After nearly four years of traveling through space, the Hayabusa2 spacecraft has successfully rendezvoused with the Ryugu asteroid, the Japan Aerospace Exploration Agency confirmed Wednesday. Let the next stage of this historic sampling-and-return mission begin!
Earlier today, mission controllers at JAXA triggered Hayabusa2’s chemical propulsion thrusters, bringing the spacecraft into orbit around Ryugu, an asteroid that’s just shy of one kilometer (0.6 miles) wide. Confirmation of the rendezvous was made at 9:35 am Japan Standard Time (JST). JAXA says Hayabusa2's thrusters worked normally, and that the spacecraft is maintaining a constant distance from Ryugu.
“From this point, we are planning to conduct exploratory activities in the vicinity of the asteroid, including scientific observation of asteroid Ryugu and surveying the asteroid for sample collection,” explained JAXA in a press release.
The 1,300 pound Hayabusa2 probe, launched on December 3, 2014, is now about 180 million miles (290 million km) from Earth. The probe will survey Ryugu for the next 18 months, during which time its sampling device will collect bits of dust and rock from the asteroid’s surface. It will also dispatch four small probes onto the asteroid’s surface. Hayabusa2 will head back home in December 2019, arriving at Earth with its precious samples a year later.

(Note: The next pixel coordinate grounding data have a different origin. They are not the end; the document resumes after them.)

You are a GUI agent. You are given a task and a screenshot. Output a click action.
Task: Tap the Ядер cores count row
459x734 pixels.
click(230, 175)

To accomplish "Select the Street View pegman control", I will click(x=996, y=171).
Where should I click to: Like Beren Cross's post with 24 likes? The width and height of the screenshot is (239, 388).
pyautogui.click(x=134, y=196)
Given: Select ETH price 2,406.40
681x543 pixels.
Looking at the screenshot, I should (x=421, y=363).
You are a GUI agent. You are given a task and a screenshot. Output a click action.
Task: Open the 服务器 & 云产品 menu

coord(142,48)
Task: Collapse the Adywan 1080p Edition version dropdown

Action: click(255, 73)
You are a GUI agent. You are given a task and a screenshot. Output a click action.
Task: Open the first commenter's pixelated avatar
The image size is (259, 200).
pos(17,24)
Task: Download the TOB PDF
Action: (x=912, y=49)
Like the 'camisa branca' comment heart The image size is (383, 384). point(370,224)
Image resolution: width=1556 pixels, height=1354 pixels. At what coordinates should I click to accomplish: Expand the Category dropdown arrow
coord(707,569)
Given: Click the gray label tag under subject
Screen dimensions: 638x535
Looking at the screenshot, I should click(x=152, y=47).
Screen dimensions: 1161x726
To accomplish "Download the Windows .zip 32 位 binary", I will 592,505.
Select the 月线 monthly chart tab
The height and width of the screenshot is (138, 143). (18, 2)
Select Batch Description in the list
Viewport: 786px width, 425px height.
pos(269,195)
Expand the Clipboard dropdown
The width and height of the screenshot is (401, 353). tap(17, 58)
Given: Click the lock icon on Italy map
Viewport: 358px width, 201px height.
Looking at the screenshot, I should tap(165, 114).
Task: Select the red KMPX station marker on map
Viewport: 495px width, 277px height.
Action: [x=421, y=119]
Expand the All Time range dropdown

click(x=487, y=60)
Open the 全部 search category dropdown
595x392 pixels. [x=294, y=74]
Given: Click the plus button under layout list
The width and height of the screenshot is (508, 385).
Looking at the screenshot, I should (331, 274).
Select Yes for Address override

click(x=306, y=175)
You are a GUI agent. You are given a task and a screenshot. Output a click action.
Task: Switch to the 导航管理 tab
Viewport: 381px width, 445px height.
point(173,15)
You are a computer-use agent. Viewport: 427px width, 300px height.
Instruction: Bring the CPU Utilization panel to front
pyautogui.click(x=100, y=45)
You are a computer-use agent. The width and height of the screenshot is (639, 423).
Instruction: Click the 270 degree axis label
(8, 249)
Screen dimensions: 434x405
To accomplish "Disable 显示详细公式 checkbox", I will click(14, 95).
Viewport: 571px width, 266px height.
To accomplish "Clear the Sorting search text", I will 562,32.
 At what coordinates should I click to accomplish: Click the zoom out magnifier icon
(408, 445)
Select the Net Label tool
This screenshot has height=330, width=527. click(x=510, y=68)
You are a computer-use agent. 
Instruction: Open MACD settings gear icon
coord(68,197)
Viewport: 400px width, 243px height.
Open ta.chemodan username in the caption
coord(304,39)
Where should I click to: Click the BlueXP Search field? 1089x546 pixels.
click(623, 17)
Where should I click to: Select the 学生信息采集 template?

The Ryugu asteroid has progressively come into focus over the past several days, revealing a shape akin to a diamond or a spinning top (or for you D&D fans out there, an eight-sided die). It’s bulging at the equator, and craters are clearly visible, as are chunks of large rocks. Ryugu is spinning very slowly, about once every 7.5 hours, which is good news for the mission. For JAXA mission planners, the challenge now is to figure out the best spot for Hayabusa2 to shoot its sampling device—a copper “impactor”—into the asteroid.
“We have an impactor which will create a small crater on the surface of Ryugu,” Makoto Yoshikawa, Hayabusa2's mission manager, told the BBC. “Maybe in spring next year, we will try to make a crater... then our spacecraft will try to reach into the crater to get the subsurface material.”
By studying the bits and pieces that make up Ryugu, scientists are hoping to gain some important insights into the composition of the early Solar System and the conditions that gave rise to life on Earth. Asteroids are ancient objects, often containing traces of water and organic (or carbon-rich) materials.
But that’s for a later day. For now, let’s celebrate today’s very important milestone.